This is the mail archive of the
mailing list for the glibc project.
Re: [PATCH] aarch64: Optimized memcmp for medium to large sizes
- From: Siddhesh Poyarekar <siddhesh at sourceware dot org>
- To: Marcus Shawcroft <marcus dot shawcroft at gmail dot com>
- Cc: GNU C Library <libc-alpha at sourceware dot org>, szabolcs dot nagy at arm dot com, Wilco dot Dijkstra at arm dot com
- Date: Wed, 21 Feb 2018 14:46:59 +0530
- Subject: Re: [PATCH] aarch64: Optimized memcmp for medium to large sizes
- Authentication-results: sourceware.org; auth=none
- References: <firstname.lastname@example.org> <CAFqB+Pym-BndY93fCDvU9dFtMk3hvbgDZGDP_f3=KWTrSstHMQ@mail.gmail.com> <email@example.com>
- Reply-to: siddhesh at sourceware dot org
On Monday 12 February 2018 07:41 PM, Siddhesh Poyarekar wrote:
> On Monday 12 February 2018 05:07 PM, Marcus Shawcroft wrote:
>> Thanks for sharing the performance numbers on these two
>> u-architectures. Have you looked at the impact of this patch on
>> performance of the various other aarch64 u-architectures? If so
>> please share your findings.
> I don't have ready access to any other u-arch (unless you want me to
> share more performance numbers on other Qualcomm cores, but I suspect
> you don't ;)), but I'll ask around and let you know.
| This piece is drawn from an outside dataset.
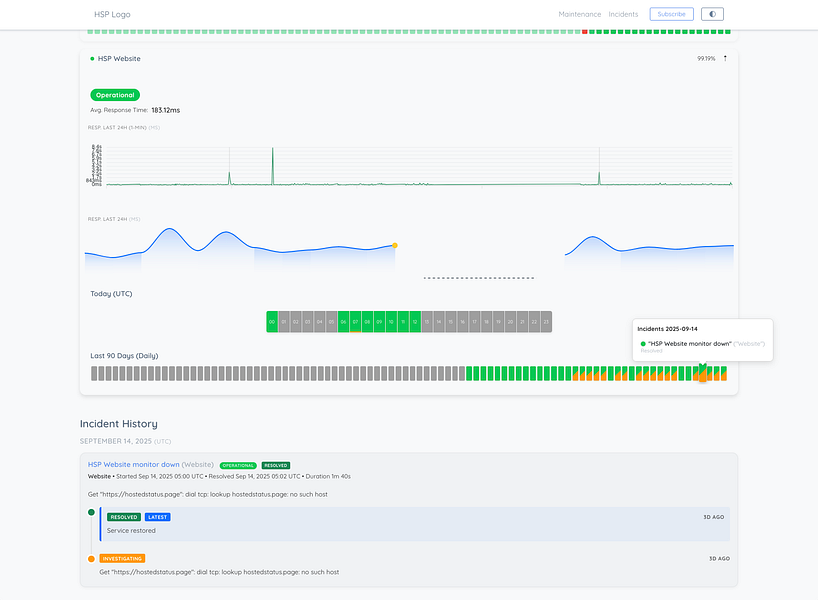Click the green status dot beside HSP Website
Image resolution: width=818 pixels, height=600 pixels.
click(91, 59)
Sorry it took me a bit long but I was finally able to get my hands on a
HiKey960 (which has A73 and A53 cores) and set it up. I isolated
bench-memcmp on each of those types of cores one at a time and both do
fairly well with the new memcmp.
On the a73 core, performance of the 128 byte to 4K compares take up to
11%-33% less time. On the a53 core, the same range takes between 8%-30%
less time. Numbers for smaller sizes are unstable and fluctuating
between -30% and +30% for the same inputs. I have not found a way to
stabilize these numbers in the benchmark.
So now we have numbers for 4 micro-architectures, all showing positive
gains for medium sizes and non-significant changes in performance for
the smaller sizes.